Corbett ignored the implied insult.

‘Did you discover anything else?’

‘No.’

‘Why did you leave the corpses? Why not bury them?’

‘A warning to everyone else, especially the people of Mistleham.’ Scrope leaned forward. ‘Don’t forget, Sir Hugh, as Master Claypole remarked, the Free Brethren did have their admirers and supporters amongst the townspeople. I wanted this matter to be brought to an abrupt end.’

‘Are you sure they all died; no one fled?’

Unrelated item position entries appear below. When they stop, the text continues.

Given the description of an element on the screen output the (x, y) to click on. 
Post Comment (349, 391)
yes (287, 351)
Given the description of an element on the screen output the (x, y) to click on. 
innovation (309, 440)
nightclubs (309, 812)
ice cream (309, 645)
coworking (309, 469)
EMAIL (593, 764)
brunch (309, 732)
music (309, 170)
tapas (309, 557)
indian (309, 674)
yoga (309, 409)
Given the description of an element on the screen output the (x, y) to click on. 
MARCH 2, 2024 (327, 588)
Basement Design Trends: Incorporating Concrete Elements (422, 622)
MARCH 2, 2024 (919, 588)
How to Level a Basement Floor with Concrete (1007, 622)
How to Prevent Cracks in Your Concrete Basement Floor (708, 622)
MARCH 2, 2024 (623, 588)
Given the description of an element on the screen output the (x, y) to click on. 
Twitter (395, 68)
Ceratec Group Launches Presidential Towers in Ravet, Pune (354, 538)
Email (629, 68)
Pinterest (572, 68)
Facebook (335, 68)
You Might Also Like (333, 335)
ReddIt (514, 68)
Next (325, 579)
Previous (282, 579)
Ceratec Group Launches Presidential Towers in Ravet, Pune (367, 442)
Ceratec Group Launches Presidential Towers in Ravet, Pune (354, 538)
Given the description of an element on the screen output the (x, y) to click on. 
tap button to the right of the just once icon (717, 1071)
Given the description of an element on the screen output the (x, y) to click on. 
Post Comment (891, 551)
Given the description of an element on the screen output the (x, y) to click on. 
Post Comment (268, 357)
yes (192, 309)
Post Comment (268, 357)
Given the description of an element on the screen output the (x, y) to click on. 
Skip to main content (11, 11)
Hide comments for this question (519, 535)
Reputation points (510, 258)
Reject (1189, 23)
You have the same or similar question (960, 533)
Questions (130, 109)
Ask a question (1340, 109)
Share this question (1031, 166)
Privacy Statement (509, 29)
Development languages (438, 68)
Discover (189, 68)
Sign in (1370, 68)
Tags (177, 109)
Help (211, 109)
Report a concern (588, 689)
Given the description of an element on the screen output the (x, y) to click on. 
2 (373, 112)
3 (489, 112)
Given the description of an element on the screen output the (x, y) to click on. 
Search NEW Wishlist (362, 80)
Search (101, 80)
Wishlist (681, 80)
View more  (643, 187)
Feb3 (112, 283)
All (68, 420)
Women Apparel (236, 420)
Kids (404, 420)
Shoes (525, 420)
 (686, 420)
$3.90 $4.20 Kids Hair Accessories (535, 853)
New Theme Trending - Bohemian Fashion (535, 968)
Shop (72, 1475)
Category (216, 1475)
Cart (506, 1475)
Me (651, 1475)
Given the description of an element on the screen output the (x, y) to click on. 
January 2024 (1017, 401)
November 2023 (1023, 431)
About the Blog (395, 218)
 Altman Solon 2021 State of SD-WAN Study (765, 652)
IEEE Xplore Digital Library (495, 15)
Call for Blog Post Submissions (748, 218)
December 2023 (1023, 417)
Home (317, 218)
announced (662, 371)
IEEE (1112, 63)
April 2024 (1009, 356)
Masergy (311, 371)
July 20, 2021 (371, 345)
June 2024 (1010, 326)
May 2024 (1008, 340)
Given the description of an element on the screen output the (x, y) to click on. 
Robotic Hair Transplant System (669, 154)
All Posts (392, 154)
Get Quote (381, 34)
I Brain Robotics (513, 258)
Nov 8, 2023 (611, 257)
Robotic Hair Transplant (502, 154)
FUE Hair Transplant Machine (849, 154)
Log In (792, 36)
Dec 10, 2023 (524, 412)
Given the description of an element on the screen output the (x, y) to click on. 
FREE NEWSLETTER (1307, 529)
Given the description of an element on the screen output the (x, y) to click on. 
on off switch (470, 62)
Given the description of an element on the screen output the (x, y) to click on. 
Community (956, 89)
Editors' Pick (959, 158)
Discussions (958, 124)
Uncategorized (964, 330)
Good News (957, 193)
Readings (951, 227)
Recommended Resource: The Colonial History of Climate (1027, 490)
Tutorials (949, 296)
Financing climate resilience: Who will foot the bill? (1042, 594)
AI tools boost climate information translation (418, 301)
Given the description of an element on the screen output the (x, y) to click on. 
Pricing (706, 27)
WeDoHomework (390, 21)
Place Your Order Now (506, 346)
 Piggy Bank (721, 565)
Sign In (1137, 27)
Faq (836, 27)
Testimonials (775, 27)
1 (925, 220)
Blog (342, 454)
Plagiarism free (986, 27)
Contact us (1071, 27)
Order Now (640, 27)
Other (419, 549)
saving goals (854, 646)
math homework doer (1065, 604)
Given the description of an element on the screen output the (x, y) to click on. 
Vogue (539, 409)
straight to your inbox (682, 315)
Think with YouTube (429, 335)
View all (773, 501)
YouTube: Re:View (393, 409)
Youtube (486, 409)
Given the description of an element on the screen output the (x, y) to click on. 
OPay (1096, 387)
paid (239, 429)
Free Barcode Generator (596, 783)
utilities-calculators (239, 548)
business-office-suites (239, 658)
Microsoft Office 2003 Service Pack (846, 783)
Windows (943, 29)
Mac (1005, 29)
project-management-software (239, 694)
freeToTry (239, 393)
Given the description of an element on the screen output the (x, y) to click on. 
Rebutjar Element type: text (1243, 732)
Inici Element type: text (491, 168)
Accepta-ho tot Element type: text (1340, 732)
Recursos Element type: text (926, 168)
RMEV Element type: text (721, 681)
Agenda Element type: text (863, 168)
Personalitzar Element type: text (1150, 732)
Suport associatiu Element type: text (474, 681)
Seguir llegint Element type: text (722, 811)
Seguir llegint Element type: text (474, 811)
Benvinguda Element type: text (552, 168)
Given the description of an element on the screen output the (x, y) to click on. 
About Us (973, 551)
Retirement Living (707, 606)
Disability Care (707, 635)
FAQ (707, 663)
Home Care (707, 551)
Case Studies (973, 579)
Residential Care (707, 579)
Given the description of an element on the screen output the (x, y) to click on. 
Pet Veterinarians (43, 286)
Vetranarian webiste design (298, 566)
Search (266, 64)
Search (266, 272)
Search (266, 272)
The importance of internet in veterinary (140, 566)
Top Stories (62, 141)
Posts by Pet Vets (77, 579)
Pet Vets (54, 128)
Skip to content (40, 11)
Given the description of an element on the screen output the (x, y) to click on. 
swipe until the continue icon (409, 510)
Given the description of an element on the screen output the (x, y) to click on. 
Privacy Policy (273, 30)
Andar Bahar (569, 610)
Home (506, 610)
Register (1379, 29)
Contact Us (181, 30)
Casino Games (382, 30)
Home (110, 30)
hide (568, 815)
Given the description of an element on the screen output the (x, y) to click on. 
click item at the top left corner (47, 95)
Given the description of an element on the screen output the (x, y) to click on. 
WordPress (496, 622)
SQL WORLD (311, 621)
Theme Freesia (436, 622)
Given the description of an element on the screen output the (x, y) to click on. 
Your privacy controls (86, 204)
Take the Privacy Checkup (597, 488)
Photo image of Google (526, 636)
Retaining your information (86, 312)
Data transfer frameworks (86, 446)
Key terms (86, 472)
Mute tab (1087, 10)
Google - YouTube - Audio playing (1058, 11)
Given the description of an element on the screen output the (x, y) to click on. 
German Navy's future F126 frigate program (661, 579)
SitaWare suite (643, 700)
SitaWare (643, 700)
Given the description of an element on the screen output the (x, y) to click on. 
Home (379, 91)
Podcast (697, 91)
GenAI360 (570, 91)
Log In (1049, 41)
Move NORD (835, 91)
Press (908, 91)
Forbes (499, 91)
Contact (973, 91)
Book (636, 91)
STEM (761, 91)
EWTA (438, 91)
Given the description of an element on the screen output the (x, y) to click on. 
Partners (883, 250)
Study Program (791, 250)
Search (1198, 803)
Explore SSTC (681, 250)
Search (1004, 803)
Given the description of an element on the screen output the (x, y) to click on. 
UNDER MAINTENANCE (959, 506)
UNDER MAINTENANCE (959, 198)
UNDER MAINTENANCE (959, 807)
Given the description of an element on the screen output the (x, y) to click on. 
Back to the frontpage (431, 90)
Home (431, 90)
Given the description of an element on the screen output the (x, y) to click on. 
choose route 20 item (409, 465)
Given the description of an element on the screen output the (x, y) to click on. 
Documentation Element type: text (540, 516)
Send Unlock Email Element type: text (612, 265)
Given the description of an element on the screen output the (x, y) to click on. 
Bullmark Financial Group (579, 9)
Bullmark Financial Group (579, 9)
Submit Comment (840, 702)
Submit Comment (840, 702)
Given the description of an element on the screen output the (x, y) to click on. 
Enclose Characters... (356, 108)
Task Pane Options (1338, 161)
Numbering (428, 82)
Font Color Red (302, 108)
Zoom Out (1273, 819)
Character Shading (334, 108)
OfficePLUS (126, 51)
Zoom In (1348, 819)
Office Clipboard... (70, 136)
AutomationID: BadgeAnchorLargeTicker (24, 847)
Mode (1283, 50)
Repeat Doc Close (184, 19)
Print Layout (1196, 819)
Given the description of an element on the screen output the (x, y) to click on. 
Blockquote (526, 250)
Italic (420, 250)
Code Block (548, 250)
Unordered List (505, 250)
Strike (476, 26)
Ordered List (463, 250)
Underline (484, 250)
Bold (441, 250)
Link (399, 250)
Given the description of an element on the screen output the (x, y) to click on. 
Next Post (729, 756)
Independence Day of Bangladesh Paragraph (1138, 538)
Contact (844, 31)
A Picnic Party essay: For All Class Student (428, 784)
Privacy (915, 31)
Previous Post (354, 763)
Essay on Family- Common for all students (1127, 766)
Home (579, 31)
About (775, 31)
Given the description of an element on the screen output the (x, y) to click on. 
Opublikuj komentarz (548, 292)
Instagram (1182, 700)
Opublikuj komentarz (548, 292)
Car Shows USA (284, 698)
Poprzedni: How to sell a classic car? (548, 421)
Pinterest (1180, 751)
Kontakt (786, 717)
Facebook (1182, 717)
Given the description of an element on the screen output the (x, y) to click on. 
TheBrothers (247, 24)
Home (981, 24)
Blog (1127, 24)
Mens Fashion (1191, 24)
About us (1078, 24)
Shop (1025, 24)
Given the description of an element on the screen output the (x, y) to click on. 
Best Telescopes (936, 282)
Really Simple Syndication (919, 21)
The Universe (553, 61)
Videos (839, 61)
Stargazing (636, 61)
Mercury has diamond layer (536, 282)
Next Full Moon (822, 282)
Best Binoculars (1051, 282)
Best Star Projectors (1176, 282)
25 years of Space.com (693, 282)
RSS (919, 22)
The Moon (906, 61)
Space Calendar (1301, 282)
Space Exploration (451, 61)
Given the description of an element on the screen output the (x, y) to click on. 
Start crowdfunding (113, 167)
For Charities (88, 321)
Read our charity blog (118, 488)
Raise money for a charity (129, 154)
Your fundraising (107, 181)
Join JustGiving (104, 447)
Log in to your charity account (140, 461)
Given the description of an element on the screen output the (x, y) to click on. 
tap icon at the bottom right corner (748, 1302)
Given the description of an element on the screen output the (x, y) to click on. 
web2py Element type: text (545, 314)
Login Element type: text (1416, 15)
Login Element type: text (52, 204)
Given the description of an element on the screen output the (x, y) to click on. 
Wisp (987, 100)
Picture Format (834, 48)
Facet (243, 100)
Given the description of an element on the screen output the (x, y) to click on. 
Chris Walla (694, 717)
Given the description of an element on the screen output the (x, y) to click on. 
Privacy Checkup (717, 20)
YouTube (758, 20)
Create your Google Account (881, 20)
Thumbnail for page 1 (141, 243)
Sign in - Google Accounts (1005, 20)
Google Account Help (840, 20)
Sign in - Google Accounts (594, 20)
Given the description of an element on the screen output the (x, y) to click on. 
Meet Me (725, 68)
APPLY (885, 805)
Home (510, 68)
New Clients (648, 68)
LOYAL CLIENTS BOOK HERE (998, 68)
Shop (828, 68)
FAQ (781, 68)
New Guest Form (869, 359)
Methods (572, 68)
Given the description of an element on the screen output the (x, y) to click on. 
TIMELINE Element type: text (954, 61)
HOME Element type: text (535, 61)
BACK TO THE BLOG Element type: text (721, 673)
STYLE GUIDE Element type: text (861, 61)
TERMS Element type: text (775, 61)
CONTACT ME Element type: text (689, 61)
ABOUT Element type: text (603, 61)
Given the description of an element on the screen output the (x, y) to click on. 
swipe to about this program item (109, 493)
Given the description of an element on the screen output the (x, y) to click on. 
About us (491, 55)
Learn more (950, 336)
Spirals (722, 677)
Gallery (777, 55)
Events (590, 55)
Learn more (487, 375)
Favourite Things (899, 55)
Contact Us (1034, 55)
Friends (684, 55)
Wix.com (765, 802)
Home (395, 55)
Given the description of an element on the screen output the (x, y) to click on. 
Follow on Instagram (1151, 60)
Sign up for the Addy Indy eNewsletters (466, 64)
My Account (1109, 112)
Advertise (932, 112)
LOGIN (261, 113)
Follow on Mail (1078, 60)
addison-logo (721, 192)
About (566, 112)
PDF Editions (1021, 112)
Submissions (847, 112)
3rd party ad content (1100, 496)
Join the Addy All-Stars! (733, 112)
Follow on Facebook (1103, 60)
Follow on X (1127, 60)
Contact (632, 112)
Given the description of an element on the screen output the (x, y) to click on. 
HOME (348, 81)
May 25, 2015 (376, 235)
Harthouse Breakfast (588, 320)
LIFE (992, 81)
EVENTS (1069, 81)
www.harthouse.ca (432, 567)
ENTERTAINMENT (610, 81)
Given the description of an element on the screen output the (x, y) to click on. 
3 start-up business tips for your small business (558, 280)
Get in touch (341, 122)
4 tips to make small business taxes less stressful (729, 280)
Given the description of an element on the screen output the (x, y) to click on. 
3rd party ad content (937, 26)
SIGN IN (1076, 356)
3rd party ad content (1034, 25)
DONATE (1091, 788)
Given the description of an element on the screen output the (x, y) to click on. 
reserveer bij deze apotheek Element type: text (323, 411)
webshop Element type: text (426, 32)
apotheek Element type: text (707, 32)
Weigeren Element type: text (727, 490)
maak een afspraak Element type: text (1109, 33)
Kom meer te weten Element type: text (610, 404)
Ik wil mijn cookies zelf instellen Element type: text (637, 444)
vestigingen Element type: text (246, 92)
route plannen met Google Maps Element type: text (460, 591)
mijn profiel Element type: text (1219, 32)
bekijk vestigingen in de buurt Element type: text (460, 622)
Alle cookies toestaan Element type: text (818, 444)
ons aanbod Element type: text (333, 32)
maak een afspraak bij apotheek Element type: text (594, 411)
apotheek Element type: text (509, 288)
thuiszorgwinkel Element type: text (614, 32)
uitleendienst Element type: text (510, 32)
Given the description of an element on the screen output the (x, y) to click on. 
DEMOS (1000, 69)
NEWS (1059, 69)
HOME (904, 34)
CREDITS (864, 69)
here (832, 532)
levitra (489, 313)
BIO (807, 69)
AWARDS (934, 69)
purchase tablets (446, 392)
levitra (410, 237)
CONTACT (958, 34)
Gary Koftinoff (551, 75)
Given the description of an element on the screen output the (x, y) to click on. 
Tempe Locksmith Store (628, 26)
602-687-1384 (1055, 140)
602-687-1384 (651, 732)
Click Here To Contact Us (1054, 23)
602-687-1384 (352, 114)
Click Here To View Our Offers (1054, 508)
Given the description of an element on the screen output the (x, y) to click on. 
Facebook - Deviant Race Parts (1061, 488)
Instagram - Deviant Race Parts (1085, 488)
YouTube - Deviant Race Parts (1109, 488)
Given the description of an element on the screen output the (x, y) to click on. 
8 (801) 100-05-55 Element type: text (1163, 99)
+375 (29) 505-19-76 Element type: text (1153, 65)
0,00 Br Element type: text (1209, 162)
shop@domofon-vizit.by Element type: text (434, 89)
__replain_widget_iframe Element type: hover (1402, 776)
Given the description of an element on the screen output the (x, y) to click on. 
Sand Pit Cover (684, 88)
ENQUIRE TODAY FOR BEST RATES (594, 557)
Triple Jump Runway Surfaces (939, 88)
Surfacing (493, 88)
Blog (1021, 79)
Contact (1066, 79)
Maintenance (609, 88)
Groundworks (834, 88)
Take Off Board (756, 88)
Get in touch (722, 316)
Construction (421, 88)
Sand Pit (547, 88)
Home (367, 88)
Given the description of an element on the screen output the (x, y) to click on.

‘No one,’ Scrope declared. ‘I took the two mastiffs, Romulus and Remus. They searched but they could detect no trail, no sign of any fugitive. Moreover, I inspected all the corpses, as did Brother Gratian and Father Thomas; they knew their faces, they could account for each and every one of the Free Brethren.’

‘Too true,’ the parish priest murmured sadly, ‘all dead. May God rest them. My lord,’ he turned to Corbett, ‘vengeance has been carried out; they must be given honourable requiem, the corpses disposed of somehow. Yet now,’ he added wistfully, ‘the ground has grown very hard.’

‘I will come to that,’ Corbett intervened. ‘So,’ he turned back to Scrope, ‘the Free Brethren are all dead?’

‘Yes.’

‘When you searched the church, you discovered the weapons and those two documents?’

‘Yes.’

‘Anything else?’

‘No.’

‘And yet,’ Corbett continued remorselessly, ‘it’s not finished. This Bowman, this Sagittarius, has emerged to exact vengeance. He has already killed five-’

‘Seven!’ Scrope retorted. ‘Most of the killings take place on lonely paths, someone coming out of a door, but the last two, Eadburga and Wilfred, were slain in God’s own daylight in our marketplace.’

‘So this Sagittarius must be a master bowman,’ Corbett declared, ‘someone very skilled, moving fast.’

‘I would say so.’

‘And the victims are chosen at random?’

‘So it seems,’ Lady Hawisa interjected, ‘but all were young people, Sir Hugh, full of life and love.’ She smiled at Ranulf.

‘Revenge, then,’ Corbett declared, ‘for the killings at Mordern? So there must have been a fifteenth member?’

‘We know of no such person.’ Scrope scratched his head. ‘I have questioned Brother Gratian and Father Thomas on this. Master Claypole also has done his searches. There was no fifteenth member.’

‘Or someone deeply devoted to the Free Brethren?’

‘But who?’ Lady Hawisa asked. ‘Sir Hugh, you’ve heard my husband. The Free Brethren had friends amongst the young of the town, but a skilled bowman, someone prepared to kill and kill again?’

‘True,’ Dame Marguerite intervened. ‘Wilfred and Eadburga were killed just outside St Alphege’s, where I was sheltering. Master Benedict was guarding the side door. I’d come to meetLady Hawisa; we were talking. Sir Hugh, it was so sudden, that horrid horn sounding.’

‘Horn?’ Ranulf asked.

‘Always, before the Sagittarius strikes,’ Scrope murmured. ‘Three blasts of a hunting horn.’

‘Then death comes showering down,’ Benedict whispered.

‘And now he has struck at you.’ Corbett gestured at Lord Scrope. ‘Your two mastiffs were killed last night. How could that be done?’

Scrope just shrugged. Corbett decided not to pursue the matter any further. He would have to reflect. Both he and Scrope knew that in Wales, enemy bowmen had crept into the King’s camp and loosed their deadly shafts at anyone they chose. He could imagine that something similar had happened last night at the manor. The Sagittarius scaling the curtain wall, probably dressed in a white cloak, moving swiftly. The dogs, dozing by the fire, would be aroused, dark shapes against the snow and glowing flames, an easy enough target for a skilled archer.

‘So, to answer my earlier question.’ Ranulf half smiled. ‘The mastiffs were slain because they were at Mordern?’

‘Or as a warning,’ Brother Gratian declared.

‘But there is more, isn’t there, my lord?’ Father Thomas leaned forward, hands fluttering.

‘Two nights ago,’ Lord Scrope had lost some of his arrogance, ‘the same day Wilfred and Eadburga’s corpses were laid out in the church, Father Thomas received a visitor. He didn’t call himself the Sagittarius but Nightshade. God knows why he took such a repellent title; however, he threatened that unless I make full confession of all my sins at the market cross, more vengeance would follow.’